▶ [Exercise objective]:
Pull out every line of the data that contains the string "screenshot", and copy each one as it appears.
** START Supplied material **
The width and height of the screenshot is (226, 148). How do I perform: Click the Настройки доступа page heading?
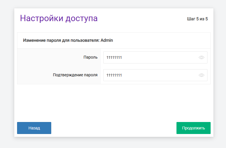click(59, 18)
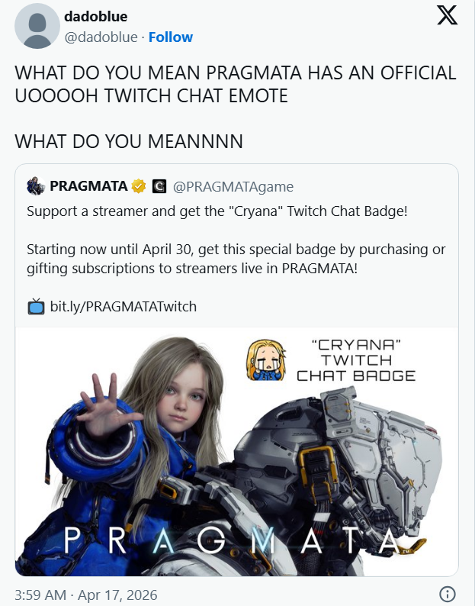Open the @dadoblue handle

[x=101, y=37]
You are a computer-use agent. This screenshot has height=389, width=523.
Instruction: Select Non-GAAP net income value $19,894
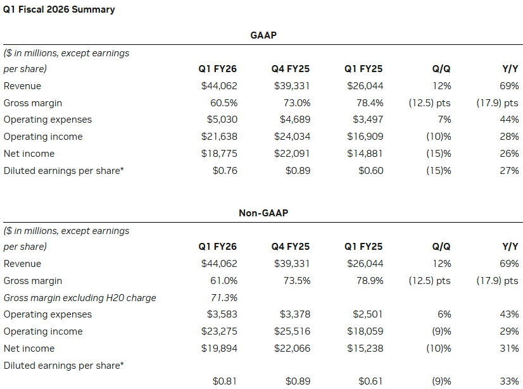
** END Supplied material **
▶ [Written answer]:
The width and height of the screenshot is (226, 148). How do I perform: Click the Настройки доступа page heading?
You are a computer-use agent. This screenshot has height=389, width=523.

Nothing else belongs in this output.